(Data for locating visible targets)
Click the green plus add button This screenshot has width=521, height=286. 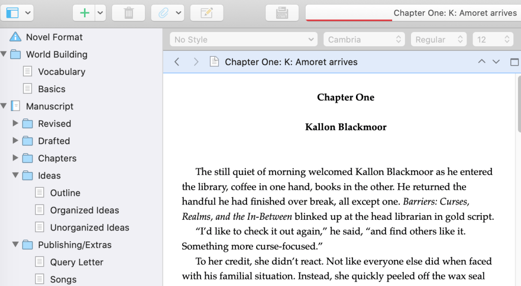coord(84,13)
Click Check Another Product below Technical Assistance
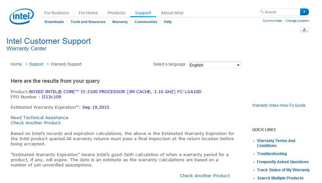322x183 pixels. (36, 123)
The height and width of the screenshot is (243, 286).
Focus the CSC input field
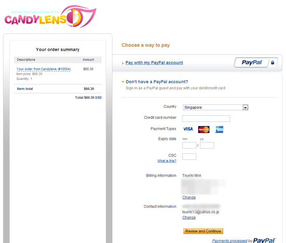tap(189, 156)
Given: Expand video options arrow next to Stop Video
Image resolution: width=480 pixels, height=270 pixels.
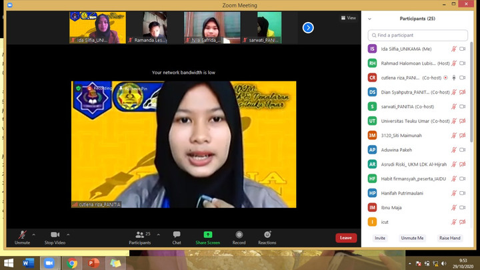Looking at the screenshot, I should 68,235.
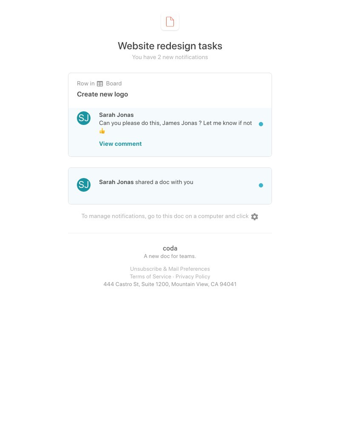Click Unsubscribe & Mail Preferences
This screenshot has height=425, width=340.
pyautogui.click(x=170, y=269)
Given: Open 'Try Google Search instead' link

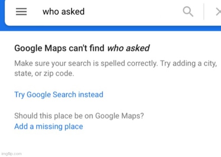Looking at the screenshot, I should point(59,94).
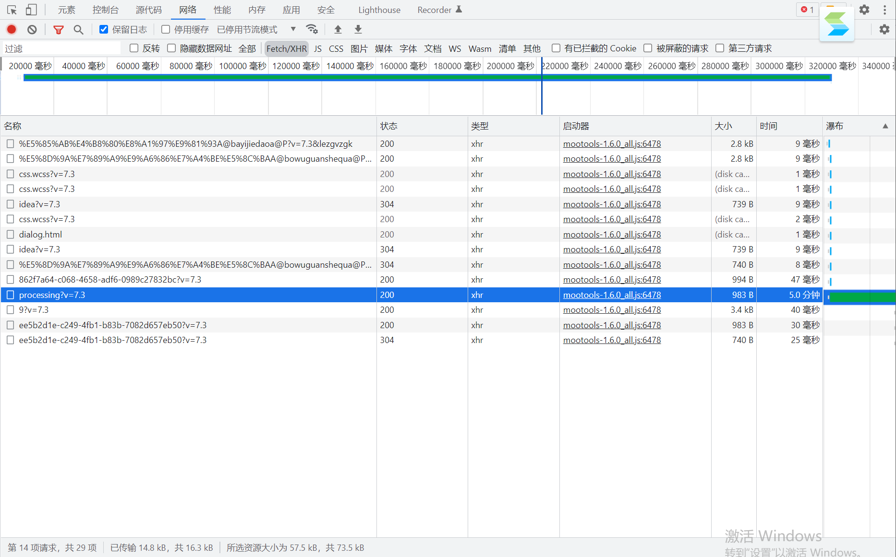
Task: Open the network search magnifier
Action: tap(78, 30)
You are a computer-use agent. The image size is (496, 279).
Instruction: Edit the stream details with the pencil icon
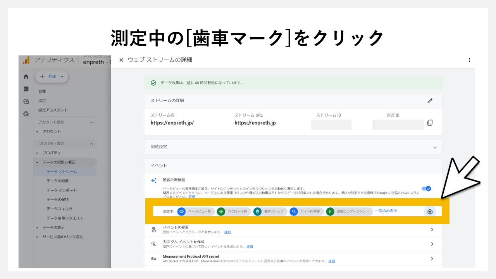tap(430, 101)
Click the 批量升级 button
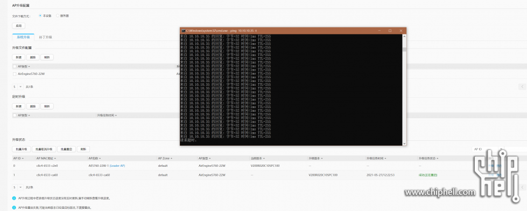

§ What you will do: Quote everything in the listing from the line containing "You are a computer-use" down to the end of the listing, leaving the pictures out.

§ Result of this exercise:
You are a computer-use agent. The image size is (496, 279).
Instruction: Edit the stream details with the pencil icon
tap(430, 101)
Click the 批量升级 button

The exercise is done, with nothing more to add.